Everyone has the potential to explore the polar regions, but it does take a lot of dedication. Try this activity and see if you can train like a polar explorer.

Ages 10+

(adult supervision)

30 minutes

(10 minutes preparation)

This activity replicates part of the training completed by polar explorers before they headed to the Arctic. During the preparation for the 2011 Catlin Arctic Survey, the team would drag tyres for up to five hours a day across Dartmoor. It will probably not be possible to follow this exactly, although some young people may be inspired to take up a new hobby! The emphasis during the actual training is on stamina and teamwork. Try to encourage and focus on these during the activity.

Activity steps - Preparation

  1. Loop the chain around the tyre and tie the rope through the ends. The purpose of the chain is to stop the rope from fraying and breaking as it rubs against the ground.
  2. If you are just conducting the activity a few times, you will probably be able to get away with tying a rope around the tyres.
  3. Consider the length of the rope. Too short a rope will mean that the angle from the tyre may be too steep. This will make it harder to drag and also hard for more than one person to pull the tyre at any one time. An ideal length of rope from the tyre would be 2 to 3 meters.
  4. Consider also tying loops in the rope to make it easier to hold on to.
  5. Set a relay track around a tree, to the end of a sports field or some other natural point. Be mindful of any social distancing measures that need to be observed.

Activity steps - Briefing

  1. This briefing puts some important health and safety points in the context of an Arctic expedition.
  2. The tyre represents the explorer’s sled or pulk containing all their food, fuel and equipment needed for their expedition.
  3. If the whole tyre is not completely flat during the relay, they will have to start the relay leg again, walking back to the start point. You don't want to be losing any supplies!
  4. If the tyre (pulk) bounces or tips during the relay, this could damage the pulk or its contents. On a real expedition, fuel bottles might crack or leak if the pulk is pulled too fast over rough terrain.
  5. If participants slip or fall during a leg, the will have to walk back and start again. What might happen if someone fell or slipped during a real Arctic expedition?

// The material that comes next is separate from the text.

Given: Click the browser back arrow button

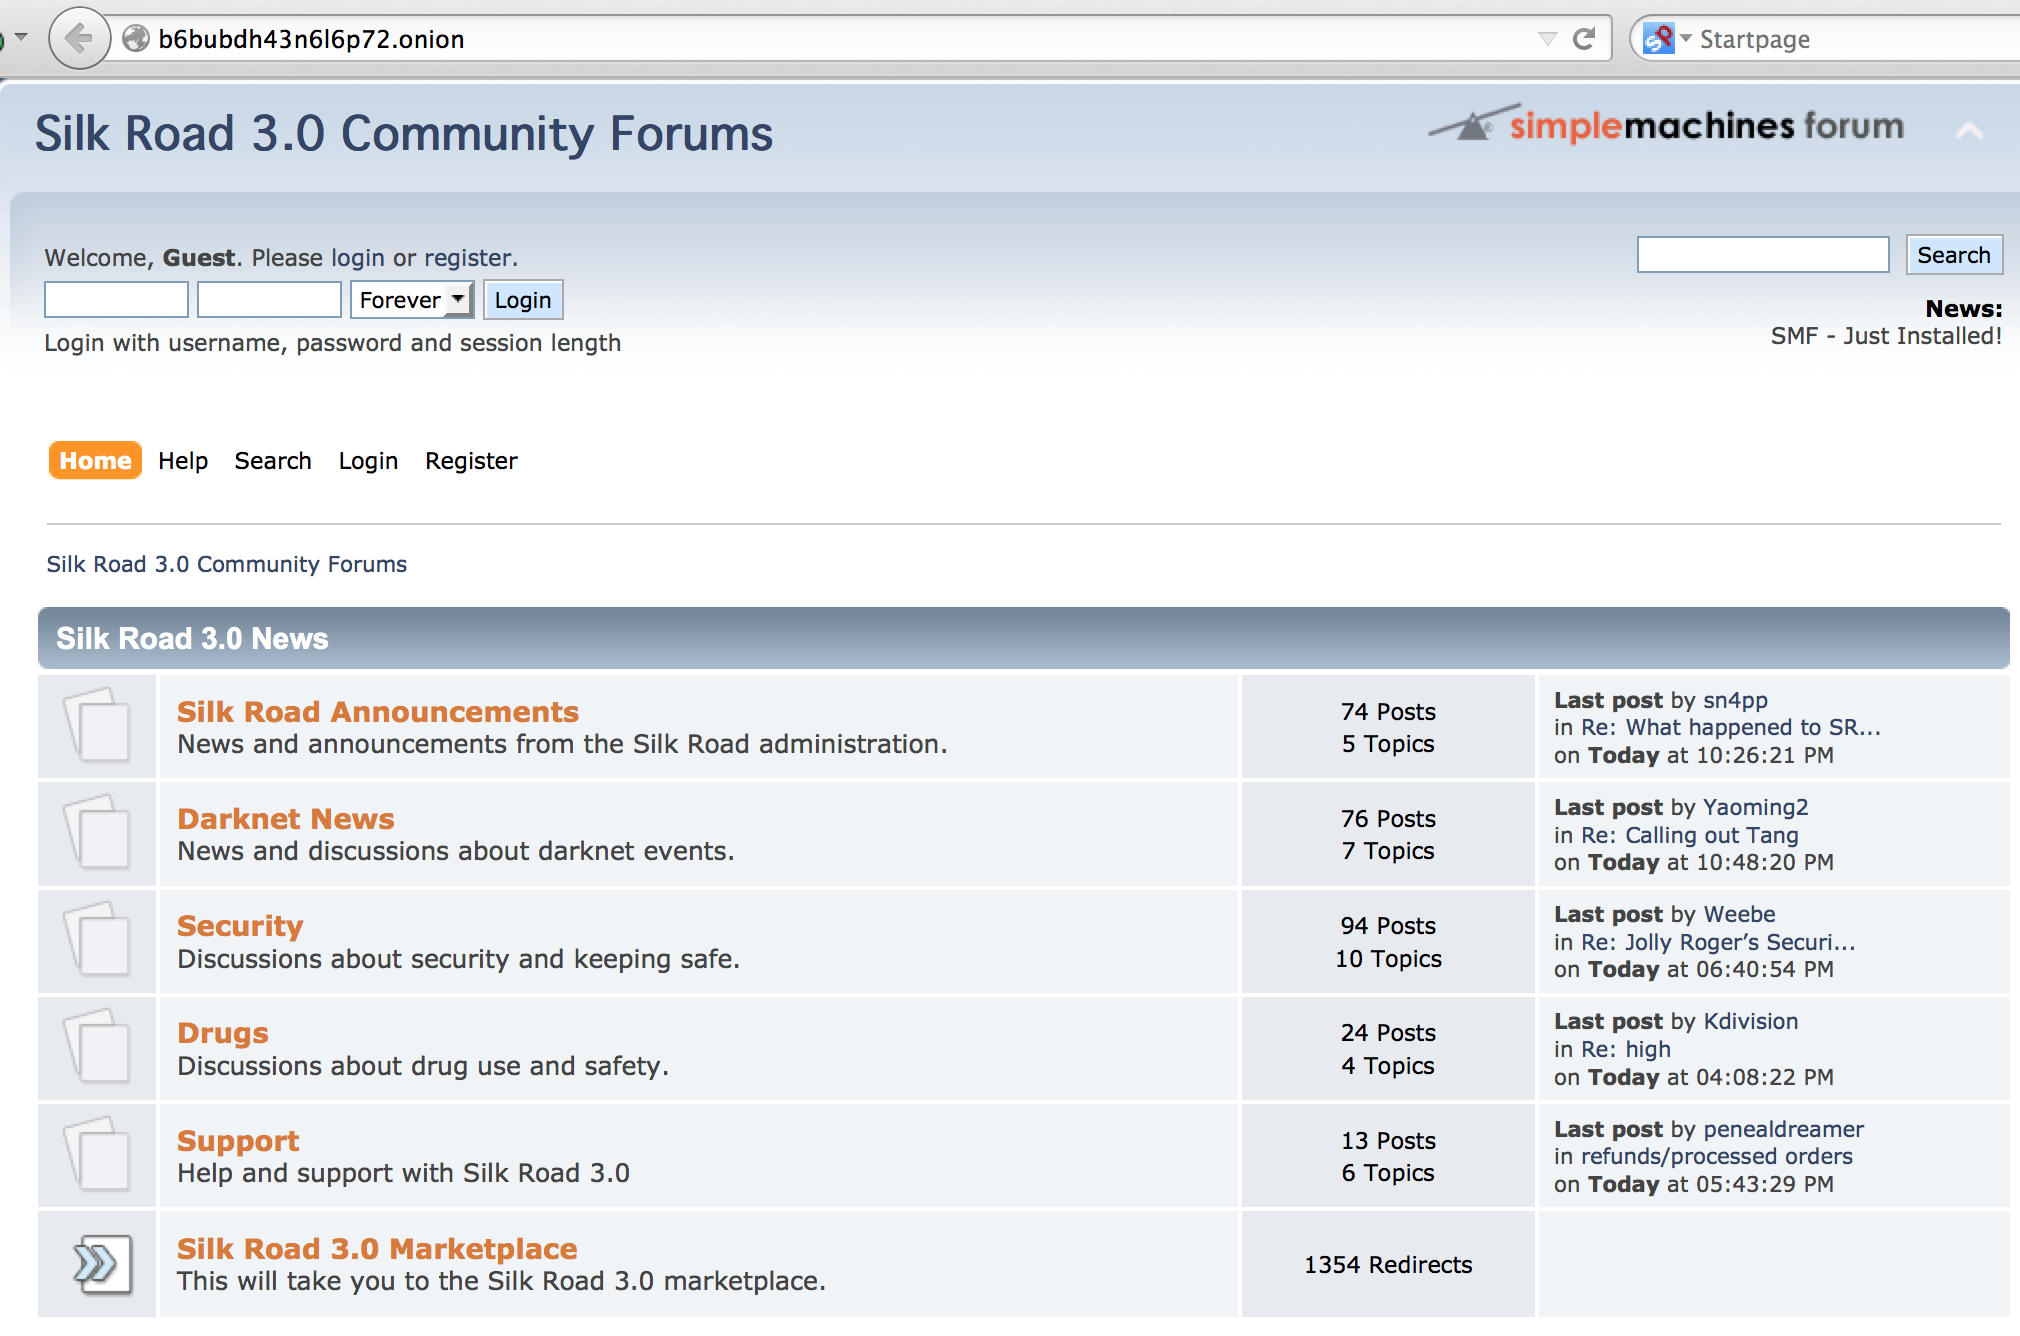Looking at the screenshot, I should click(x=78, y=39).

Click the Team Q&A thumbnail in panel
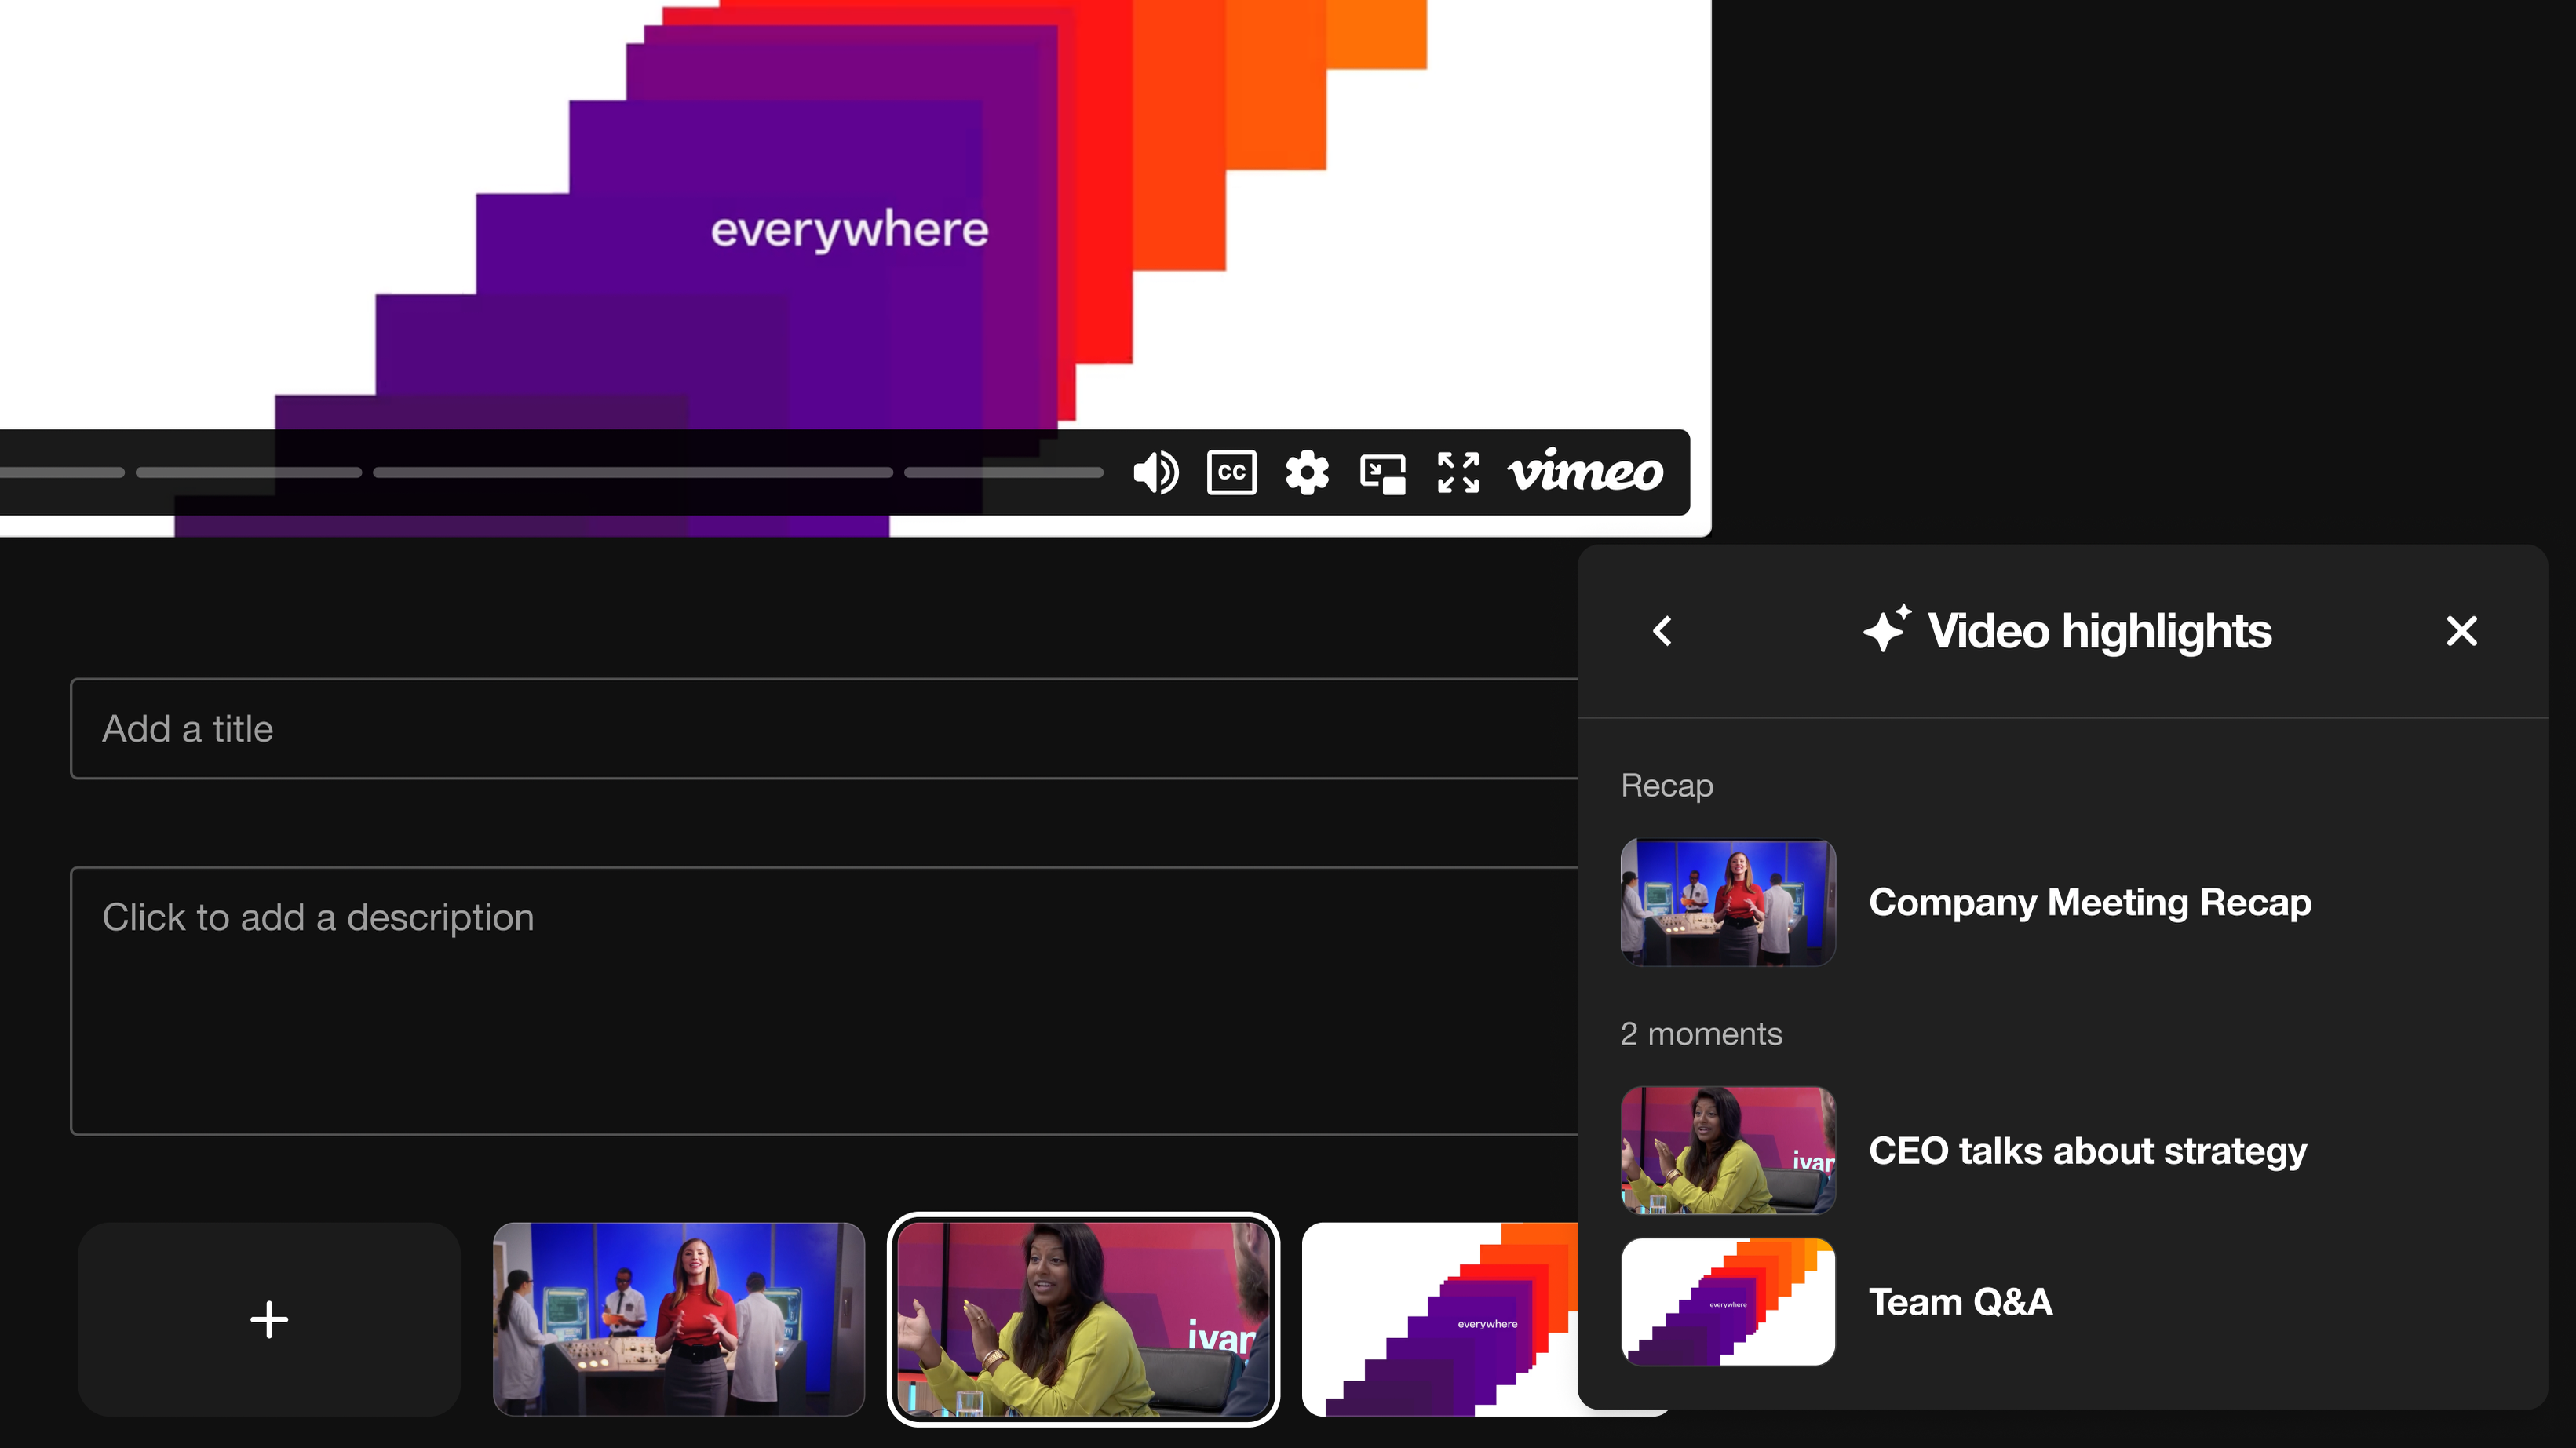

Activity steps - The relay

  1. The teams will have to drag the tyre around the relay course as laid out six times.
  2. Teams will have three minutes to decide how they are going to do this, e.g. all team members may pull the tyre at one time or take it in turns to pull the tyre individually.
  3. The winner is the team who successfully gets their tyre around the relay course in the shortest time.
Reflection
  1. Do you think you should have spent more or less time planning?
  2. Did you get frustrated? How did this affect your ability to pull your sled effectively
  3. What qualities do you think an Arctic explorer should have? Has this activity changed your ideas?
Further ideas

If you are not able to do this activity with other people, how about creating a leaderboard with friends? Everyone can do the activity individually and then share their times. See if you can improve week after week, and consider making your course longer or do more laps.

You can teach a lesson about preparing for an Arctic expedition using Lesson 2: How do you train like an Arctic explorer? from the Frozen Oceans | Cross-curricular | Ages 7-11 unit.

Safety guidance

  • Where possible conduct the relay on a grass surface rather than asphalt or concrete.
  • Participants should wear long trousers where possible.
  • Footwear should be ‘grippy’ and appropriate to the weather and conditions.
  • Use contextual briefing elements as above to ensure participants take proper care. Conduct a series of age appropriate warm up exercises as necessary.